(Dataset entries)

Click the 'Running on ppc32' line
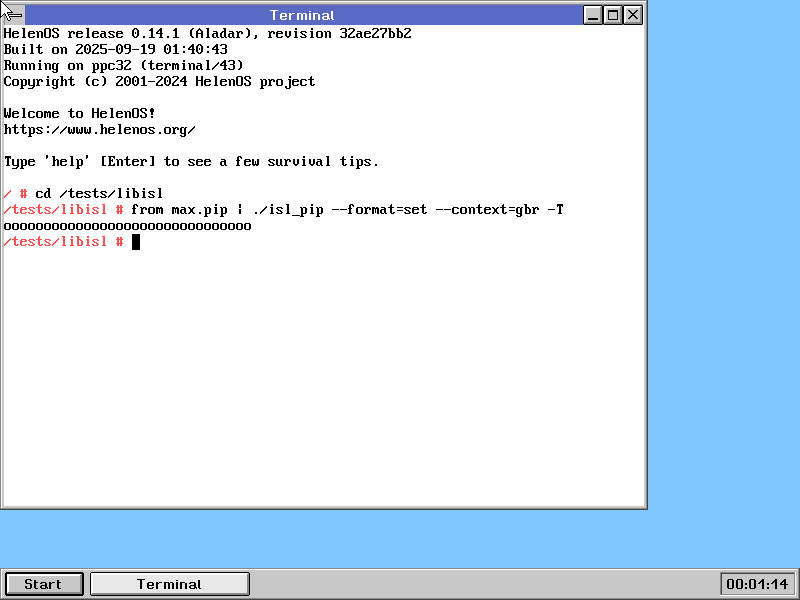Viewport: 800px width, 600px height. pyautogui.click(x=123, y=66)
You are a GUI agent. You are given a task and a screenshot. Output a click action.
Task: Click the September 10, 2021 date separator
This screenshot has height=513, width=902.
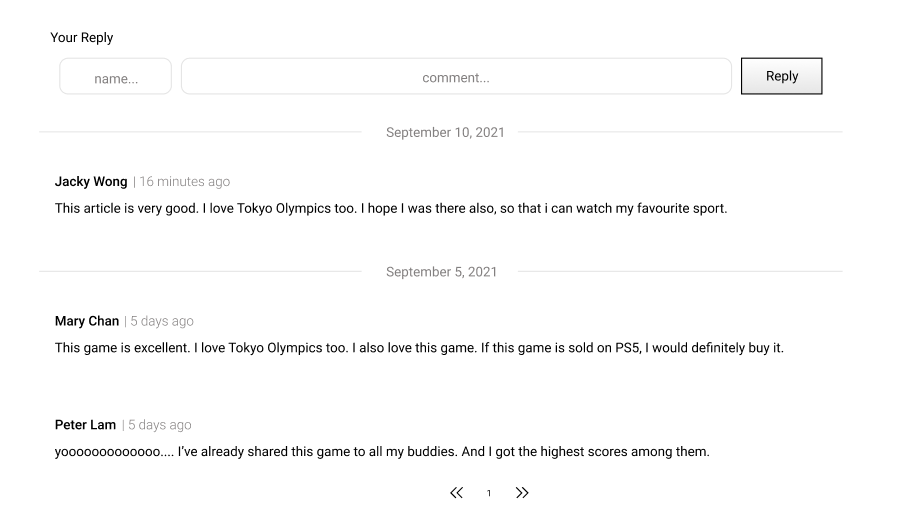point(445,132)
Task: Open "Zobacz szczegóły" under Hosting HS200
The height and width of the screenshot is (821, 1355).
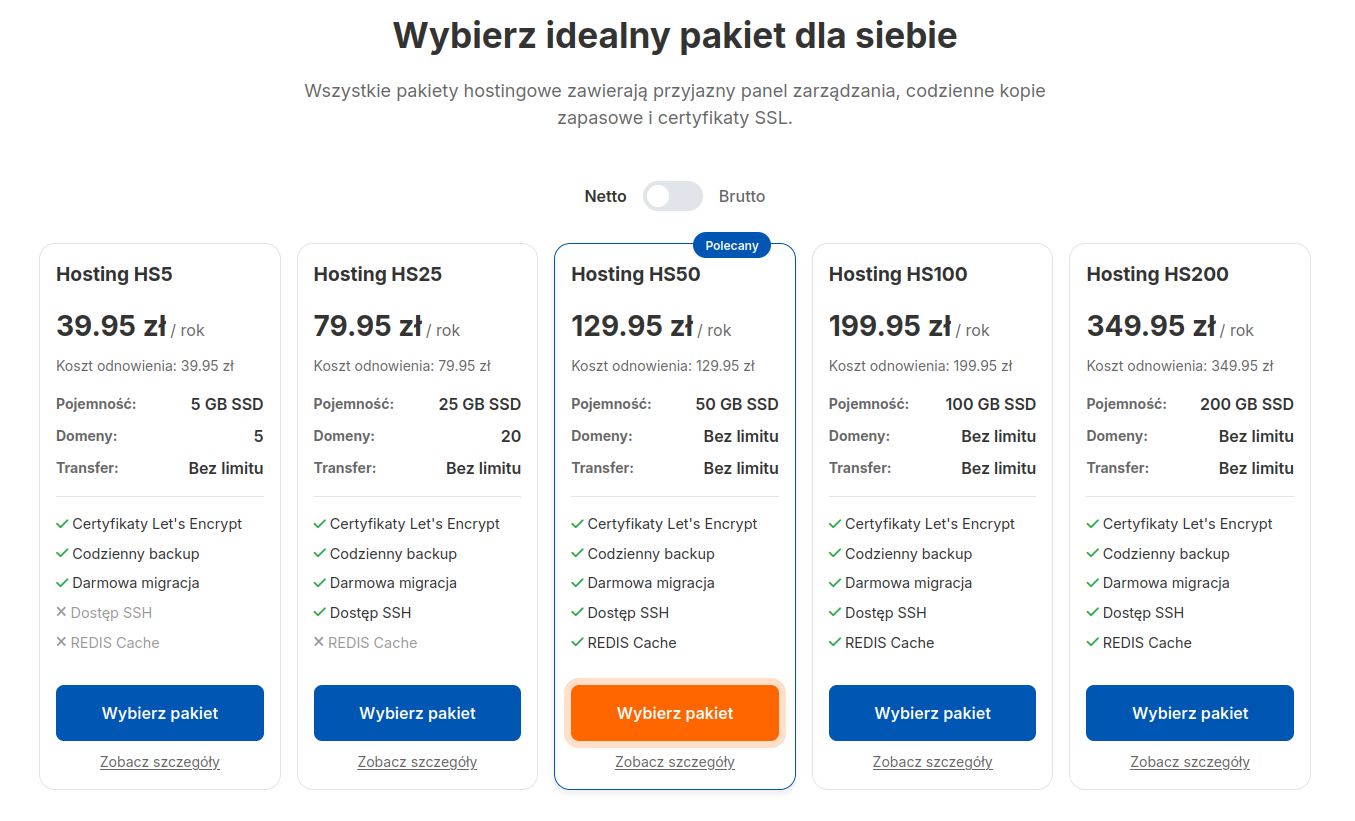Action: pyautogui.click(x=1189, y=761)
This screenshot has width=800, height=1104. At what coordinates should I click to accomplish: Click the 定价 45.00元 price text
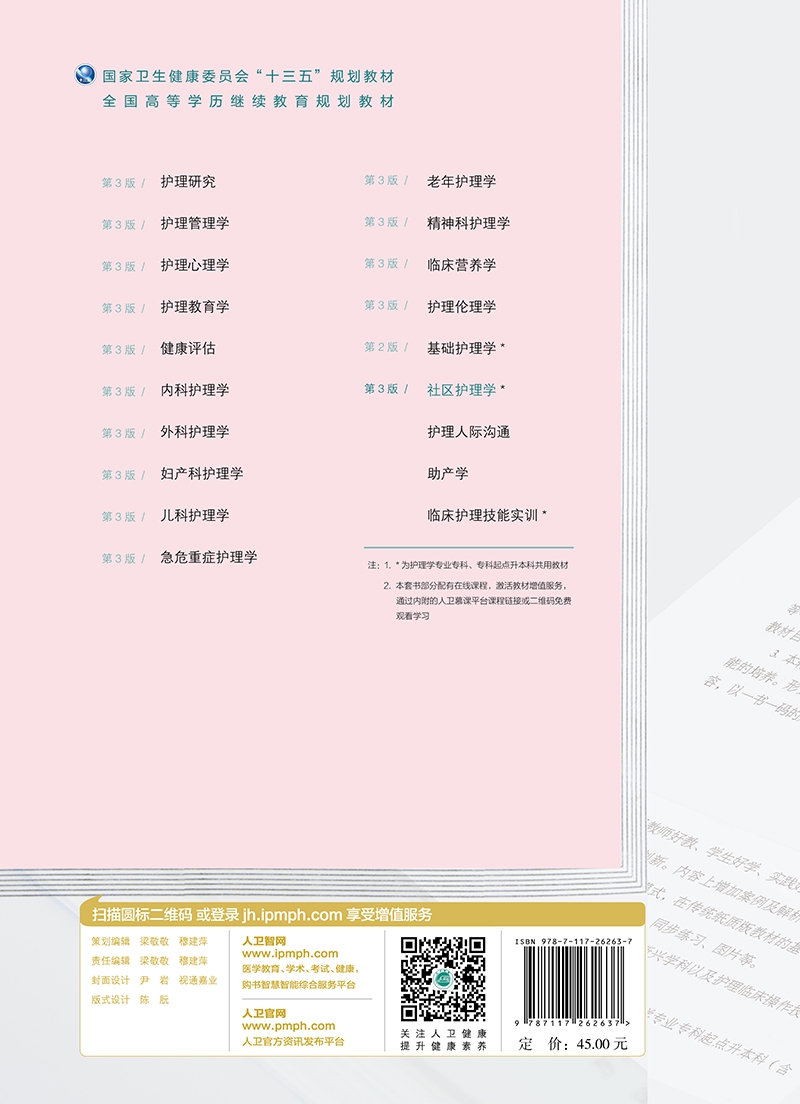(x=573, y=1044)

[Brief] Although the records contain pictures, only their text should be repeated, exactly as it appears.

[Exercise solution]
Click the 'Running on ppc32' line
Viewport: 800px width, 600px height. pyautogui.click(x=123, y=66)
You are a GUI agent. You are given a task and a screenshot. Output a click action.
Task: Click the September 10, 2021 date separator
This screenshot has height=513, width=902.
point(445,132)
Task: Open "Zobacz szczegóły" under Hosting HS200
The height and width of the screenshot is (821, 1355).
Action: pyautogui.click(x=1189, y=761)
This screenshot has width=800, height=1104. At what coordinates should I click to accomplish: Click the 定价 45.00元 price text
(x=573, y=1044)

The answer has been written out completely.